TASK BRIEF: Count how many lines in the material below contain the string "component", with case taken into account, and reply with only that number.

[Source data]
++++++++

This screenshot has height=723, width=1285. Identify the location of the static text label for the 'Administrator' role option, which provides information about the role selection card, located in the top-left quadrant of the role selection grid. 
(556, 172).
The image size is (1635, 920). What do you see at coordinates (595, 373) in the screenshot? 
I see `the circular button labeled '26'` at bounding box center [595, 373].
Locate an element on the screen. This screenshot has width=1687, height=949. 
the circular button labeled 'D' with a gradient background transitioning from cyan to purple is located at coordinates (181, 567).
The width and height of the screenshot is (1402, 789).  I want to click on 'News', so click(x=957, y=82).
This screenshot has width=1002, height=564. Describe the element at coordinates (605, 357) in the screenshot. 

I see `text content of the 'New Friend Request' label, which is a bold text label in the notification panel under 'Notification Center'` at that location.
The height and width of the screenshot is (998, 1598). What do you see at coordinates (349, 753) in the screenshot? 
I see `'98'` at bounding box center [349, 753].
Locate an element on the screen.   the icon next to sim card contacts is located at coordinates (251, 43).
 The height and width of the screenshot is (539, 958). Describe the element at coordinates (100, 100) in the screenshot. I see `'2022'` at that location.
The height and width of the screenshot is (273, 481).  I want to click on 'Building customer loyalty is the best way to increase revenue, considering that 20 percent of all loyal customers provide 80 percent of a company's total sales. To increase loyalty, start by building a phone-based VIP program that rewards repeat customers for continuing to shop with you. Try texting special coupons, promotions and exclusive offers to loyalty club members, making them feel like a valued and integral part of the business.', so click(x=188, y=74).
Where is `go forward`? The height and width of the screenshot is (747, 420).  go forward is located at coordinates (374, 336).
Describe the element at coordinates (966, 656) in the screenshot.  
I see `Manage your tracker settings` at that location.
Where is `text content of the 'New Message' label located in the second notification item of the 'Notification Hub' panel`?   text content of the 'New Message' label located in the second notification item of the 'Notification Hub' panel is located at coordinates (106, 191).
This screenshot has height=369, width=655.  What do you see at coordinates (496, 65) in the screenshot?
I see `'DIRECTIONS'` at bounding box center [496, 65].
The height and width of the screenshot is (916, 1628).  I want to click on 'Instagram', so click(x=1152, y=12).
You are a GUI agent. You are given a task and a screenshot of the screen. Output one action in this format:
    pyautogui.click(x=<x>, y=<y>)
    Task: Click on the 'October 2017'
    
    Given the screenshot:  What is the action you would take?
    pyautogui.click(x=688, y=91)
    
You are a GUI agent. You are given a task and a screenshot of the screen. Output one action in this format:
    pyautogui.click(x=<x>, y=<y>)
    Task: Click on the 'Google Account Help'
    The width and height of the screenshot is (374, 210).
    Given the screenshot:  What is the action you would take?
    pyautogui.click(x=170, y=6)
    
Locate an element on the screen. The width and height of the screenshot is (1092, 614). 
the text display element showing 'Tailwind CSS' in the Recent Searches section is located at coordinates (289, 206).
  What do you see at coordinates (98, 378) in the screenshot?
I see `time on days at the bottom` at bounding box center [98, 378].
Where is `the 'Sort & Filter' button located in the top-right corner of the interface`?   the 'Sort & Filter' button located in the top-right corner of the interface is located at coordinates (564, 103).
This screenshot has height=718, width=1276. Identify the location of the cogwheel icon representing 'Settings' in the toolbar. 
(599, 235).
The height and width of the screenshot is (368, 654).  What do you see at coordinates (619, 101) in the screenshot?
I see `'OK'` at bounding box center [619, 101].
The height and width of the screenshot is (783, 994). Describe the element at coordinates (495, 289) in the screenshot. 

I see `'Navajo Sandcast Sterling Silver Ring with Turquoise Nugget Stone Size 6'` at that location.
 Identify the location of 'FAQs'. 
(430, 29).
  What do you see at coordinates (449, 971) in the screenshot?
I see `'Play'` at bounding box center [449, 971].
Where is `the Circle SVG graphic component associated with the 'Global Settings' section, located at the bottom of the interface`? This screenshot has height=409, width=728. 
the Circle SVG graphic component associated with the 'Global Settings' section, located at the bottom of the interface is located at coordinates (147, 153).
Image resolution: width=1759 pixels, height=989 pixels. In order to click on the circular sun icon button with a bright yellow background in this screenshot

++++++++

IN RESPONSE: 2